In Dobbs' case this Court had no difficulty in finding that it was the act of conversion which also involved a commission of a special offence under the Tanganyika Game Ordinance. The instant case is not so simple and falls rather into the category of cases where it may be difficult to determine whether the person accused has or has not committed two separate acts or omissions constituting different offences. Mr. O'Donovan has argued strongly that looking at the matter broadly it is quite apparent what the appellant was trying to achieve during the period 31st May to 2nd June and that this was the destruction of material which he knew would be required as evidence in a judicial proceeding; he knew also that this material was in public custody. In order to destroy, it was necessary to steal, whether the destruction was to be done by Mr. Pate!, or by the appellant, or by some third party. The crux of the incitement to Mr. Patel accordingly was "help me to get these depositions destroyed", and this constituted one act of incitement. After some deliberation we have come to the conclusion that we should accept this submission. Looked at in this way the instant case bears some resemblance to the very recent case of Regina v. Kabunga s/o Magingi, ante, page 387, where this Court held that a person convicted of incitement could not at the same time be convicted and sentenced on a charge alleging an attempt to conspire arising out of one act of incitement. Here too, we think, that once it is conceded that the Magistrate, in convicting the appellant on the third count, did so in respect of the whole period named in the charge and not in respect only of what the appellant said to Patel on 31st May, it becomes impossible to break up the appellant's solicitation and to find with certainty that he was guilty of two separate and distinct acts of solicitation. Accordingly one of the sentences imposed on this appellant must be set aside. He has been sentenced to two years' imprisonment with hard labour on Count 2, and to three years' imprisonment with hard labour on Count 3. The offence covered by Count 3, since it involved a solicitation to steal property from a public office is much the more serious offence and exposed the offender to imprisonment for as long a term as fourteen years.

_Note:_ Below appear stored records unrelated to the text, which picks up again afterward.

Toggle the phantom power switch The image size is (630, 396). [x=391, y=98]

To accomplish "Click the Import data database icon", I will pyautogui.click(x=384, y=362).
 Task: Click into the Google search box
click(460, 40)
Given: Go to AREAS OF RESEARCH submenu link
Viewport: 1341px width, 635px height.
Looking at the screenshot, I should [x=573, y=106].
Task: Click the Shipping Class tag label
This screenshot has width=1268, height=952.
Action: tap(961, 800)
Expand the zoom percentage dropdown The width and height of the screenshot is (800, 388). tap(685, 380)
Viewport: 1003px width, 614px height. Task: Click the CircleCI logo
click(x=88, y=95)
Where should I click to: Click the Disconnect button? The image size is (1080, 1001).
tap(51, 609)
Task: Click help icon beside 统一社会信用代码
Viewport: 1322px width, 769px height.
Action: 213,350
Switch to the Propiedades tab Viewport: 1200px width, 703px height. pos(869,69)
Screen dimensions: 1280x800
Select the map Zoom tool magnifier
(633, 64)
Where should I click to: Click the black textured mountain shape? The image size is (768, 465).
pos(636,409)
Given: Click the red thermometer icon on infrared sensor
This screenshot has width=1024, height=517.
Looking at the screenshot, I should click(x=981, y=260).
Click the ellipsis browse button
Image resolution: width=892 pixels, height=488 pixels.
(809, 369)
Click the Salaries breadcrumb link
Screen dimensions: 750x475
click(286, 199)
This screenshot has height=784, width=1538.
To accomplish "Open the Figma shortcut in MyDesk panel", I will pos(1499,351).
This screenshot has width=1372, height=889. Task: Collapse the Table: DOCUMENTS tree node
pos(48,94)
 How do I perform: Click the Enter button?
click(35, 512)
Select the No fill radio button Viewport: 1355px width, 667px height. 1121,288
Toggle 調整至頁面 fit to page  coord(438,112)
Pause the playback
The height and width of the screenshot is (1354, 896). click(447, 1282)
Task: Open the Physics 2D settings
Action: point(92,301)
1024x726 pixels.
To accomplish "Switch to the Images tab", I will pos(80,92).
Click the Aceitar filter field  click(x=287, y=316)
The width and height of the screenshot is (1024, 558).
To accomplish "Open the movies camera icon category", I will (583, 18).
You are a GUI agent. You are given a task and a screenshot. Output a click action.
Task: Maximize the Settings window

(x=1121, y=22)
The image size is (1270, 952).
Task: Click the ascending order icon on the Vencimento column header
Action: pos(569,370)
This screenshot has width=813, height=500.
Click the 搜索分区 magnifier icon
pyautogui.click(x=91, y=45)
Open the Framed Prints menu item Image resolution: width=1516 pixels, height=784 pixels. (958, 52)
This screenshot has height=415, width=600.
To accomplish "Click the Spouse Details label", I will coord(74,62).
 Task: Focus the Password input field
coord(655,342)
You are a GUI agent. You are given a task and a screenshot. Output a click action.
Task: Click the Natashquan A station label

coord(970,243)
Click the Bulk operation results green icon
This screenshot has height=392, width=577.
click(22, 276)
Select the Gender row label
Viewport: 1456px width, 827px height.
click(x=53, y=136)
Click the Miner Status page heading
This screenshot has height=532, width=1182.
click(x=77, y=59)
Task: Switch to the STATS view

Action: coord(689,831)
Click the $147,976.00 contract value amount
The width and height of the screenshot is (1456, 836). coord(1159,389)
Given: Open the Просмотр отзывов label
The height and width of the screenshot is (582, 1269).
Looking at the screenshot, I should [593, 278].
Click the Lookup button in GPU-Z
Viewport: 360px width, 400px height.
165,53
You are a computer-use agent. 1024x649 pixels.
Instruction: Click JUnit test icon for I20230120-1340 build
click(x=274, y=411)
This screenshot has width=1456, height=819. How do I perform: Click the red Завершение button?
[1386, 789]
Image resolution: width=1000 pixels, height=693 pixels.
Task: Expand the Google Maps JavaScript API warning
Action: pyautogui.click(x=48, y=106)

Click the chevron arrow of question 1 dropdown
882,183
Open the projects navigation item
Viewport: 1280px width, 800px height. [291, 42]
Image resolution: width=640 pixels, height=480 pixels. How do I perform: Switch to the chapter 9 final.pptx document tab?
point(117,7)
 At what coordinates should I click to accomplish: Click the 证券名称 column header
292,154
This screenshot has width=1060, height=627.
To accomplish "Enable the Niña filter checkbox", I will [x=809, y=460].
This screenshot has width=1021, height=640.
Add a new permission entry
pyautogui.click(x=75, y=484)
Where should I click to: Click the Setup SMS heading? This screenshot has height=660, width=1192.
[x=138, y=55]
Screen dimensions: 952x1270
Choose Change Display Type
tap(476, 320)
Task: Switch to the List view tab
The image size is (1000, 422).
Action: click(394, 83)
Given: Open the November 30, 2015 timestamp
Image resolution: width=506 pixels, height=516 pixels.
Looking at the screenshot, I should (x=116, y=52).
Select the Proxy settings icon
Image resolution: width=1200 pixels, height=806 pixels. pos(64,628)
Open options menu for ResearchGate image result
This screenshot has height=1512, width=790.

It is true that we have accepted the view that the intention behind the appellant's approaches to Patel was the destruction of evidence, which is the offence covered by Count 2, but the appellant knew well that to achieve this, the documents had to be stolen from a public office; he has, therefore been rightly convicted of having solicited Patel to commit the offence set out in section 274 (b) of the Penal Code. Had the Magistrate observed the correct principles when he came to pass sentence he would undoubtedly have selected the graver of the two charges proved and he would have been right in so doing. Indeed we think it probable that he would have imposed a sentence in excess of three years and in this respect the appellant can consider himself fortunate.
We allow this appeal to the extent that we set aside the sentence imposed on Count 2. In the result the appellant's term of imprisonment is reduced from five to three years with hard labour.